[Dataset items]
******

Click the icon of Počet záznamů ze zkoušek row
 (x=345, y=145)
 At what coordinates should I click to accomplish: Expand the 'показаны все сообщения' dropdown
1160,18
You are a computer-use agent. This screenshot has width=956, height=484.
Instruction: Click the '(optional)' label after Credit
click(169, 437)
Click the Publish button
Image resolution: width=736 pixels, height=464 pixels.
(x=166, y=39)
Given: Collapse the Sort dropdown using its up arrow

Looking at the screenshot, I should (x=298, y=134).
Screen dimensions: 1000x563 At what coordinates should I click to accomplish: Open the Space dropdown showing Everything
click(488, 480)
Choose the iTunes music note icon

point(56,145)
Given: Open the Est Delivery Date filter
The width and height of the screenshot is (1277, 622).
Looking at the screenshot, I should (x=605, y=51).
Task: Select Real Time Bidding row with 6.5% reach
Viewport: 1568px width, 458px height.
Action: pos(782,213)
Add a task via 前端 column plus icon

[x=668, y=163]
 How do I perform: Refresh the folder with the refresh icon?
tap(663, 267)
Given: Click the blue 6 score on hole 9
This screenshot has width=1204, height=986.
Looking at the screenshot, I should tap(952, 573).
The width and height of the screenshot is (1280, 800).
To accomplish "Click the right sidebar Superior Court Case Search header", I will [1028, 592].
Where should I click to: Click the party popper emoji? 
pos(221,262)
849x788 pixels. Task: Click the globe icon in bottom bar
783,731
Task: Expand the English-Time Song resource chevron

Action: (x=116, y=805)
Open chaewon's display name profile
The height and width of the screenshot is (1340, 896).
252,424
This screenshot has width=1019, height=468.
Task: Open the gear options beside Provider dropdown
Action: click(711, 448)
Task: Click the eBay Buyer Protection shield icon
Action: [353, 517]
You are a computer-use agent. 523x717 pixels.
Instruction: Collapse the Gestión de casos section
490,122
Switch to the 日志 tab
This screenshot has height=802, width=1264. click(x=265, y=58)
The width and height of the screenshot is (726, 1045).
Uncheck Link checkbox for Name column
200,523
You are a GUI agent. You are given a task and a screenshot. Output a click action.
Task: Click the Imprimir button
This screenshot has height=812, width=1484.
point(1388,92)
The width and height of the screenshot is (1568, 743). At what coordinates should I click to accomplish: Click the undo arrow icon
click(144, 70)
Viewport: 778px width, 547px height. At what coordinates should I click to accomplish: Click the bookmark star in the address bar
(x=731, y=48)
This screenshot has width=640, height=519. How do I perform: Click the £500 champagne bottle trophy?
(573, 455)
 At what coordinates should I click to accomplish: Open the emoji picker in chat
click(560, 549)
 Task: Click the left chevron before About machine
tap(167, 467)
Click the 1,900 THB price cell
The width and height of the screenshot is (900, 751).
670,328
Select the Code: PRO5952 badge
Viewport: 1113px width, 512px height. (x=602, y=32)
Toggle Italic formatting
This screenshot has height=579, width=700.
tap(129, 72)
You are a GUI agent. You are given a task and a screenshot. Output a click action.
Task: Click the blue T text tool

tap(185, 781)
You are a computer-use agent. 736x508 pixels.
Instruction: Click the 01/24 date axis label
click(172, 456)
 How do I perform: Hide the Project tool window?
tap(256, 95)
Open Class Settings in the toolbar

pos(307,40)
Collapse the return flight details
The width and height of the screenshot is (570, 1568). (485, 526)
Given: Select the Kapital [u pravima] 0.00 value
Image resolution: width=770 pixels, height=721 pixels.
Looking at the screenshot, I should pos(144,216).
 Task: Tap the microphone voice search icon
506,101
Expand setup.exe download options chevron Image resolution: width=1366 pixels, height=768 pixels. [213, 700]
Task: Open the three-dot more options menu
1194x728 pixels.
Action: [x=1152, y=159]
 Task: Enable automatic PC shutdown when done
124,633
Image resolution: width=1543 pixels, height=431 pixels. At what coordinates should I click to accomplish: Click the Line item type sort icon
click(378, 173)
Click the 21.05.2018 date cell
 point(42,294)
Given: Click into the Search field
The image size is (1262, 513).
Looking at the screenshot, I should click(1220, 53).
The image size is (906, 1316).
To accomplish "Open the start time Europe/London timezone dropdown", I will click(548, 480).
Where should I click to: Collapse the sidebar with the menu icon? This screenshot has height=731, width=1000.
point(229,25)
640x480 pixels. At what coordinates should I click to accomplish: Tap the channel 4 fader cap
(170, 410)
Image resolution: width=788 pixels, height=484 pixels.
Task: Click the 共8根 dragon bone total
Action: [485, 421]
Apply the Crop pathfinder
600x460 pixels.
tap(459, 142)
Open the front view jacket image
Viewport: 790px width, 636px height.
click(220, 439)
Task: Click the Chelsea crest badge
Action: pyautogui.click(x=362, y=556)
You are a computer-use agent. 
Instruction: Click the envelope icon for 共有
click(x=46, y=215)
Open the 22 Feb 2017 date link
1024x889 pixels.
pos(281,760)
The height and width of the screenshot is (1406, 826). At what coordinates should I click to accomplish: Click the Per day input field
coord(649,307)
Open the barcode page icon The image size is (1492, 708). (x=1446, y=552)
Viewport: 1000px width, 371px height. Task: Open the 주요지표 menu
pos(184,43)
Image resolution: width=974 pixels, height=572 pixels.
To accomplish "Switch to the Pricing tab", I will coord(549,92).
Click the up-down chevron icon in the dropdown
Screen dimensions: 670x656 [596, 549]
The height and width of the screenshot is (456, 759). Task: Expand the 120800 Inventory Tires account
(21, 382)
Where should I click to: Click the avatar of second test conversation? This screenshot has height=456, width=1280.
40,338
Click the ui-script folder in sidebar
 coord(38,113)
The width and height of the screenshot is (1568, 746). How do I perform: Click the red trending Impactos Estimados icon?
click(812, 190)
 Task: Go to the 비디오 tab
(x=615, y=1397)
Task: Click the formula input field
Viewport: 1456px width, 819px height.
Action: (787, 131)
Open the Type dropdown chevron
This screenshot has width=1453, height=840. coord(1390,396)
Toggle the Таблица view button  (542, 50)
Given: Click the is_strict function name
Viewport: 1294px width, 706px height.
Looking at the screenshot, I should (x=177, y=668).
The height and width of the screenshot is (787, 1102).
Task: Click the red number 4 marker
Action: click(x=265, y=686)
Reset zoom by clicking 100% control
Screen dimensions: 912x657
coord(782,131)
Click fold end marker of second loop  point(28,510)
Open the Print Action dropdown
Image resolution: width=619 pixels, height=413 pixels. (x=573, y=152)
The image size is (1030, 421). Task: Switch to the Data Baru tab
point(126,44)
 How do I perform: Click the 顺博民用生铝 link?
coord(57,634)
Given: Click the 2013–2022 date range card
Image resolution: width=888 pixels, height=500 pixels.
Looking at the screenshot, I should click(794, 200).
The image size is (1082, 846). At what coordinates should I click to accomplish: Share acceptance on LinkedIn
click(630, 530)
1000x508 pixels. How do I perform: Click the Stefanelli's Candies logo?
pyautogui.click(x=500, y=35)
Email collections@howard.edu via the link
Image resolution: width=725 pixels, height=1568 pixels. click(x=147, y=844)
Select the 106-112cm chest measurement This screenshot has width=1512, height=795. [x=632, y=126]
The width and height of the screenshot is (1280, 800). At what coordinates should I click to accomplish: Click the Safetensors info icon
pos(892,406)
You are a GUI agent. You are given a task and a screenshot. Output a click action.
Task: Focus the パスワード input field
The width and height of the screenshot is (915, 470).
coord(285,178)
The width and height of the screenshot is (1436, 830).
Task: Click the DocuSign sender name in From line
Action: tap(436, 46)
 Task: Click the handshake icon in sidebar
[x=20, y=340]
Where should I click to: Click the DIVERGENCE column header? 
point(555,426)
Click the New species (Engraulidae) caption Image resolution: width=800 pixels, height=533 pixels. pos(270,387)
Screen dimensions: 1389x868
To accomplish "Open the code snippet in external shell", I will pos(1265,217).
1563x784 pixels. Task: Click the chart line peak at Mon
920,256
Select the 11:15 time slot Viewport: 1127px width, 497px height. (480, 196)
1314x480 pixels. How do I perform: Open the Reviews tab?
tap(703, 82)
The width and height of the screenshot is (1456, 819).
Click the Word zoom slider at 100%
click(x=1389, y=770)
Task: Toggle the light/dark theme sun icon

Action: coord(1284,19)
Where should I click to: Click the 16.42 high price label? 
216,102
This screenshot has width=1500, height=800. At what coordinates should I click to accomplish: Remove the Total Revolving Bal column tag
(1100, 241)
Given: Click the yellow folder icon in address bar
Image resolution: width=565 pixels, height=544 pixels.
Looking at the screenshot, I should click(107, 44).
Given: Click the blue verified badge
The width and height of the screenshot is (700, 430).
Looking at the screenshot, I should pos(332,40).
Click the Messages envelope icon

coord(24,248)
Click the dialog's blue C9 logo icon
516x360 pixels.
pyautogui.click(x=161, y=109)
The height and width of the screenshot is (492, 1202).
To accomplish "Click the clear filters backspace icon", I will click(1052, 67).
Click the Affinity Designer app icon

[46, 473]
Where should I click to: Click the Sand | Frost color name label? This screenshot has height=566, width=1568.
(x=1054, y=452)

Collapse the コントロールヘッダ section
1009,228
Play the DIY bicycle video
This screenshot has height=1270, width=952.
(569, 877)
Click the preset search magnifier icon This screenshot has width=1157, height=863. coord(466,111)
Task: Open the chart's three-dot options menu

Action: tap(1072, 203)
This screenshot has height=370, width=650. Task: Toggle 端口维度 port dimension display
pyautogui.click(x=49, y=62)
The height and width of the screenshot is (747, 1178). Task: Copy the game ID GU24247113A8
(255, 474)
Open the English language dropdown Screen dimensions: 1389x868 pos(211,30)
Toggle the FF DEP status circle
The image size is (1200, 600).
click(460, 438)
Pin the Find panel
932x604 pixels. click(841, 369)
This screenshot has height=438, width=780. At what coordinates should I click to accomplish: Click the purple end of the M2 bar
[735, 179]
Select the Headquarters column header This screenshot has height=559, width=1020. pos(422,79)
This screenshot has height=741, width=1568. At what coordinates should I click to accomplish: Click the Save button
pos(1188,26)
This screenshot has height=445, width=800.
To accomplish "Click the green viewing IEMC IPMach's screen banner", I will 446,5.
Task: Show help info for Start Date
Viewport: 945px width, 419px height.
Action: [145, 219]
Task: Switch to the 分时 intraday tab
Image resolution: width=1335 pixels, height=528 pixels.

******

Assignment
Only the lines that hold the word "computer" are wanted; each should be pulled from the records.

Result
You are a computer-use agent. This screenshot has width=956, height=484.
You are a computer-use agent. 523x717 pixels.
You are a computer-use agent. 736x508 pixels.
You are a computer-use agent. 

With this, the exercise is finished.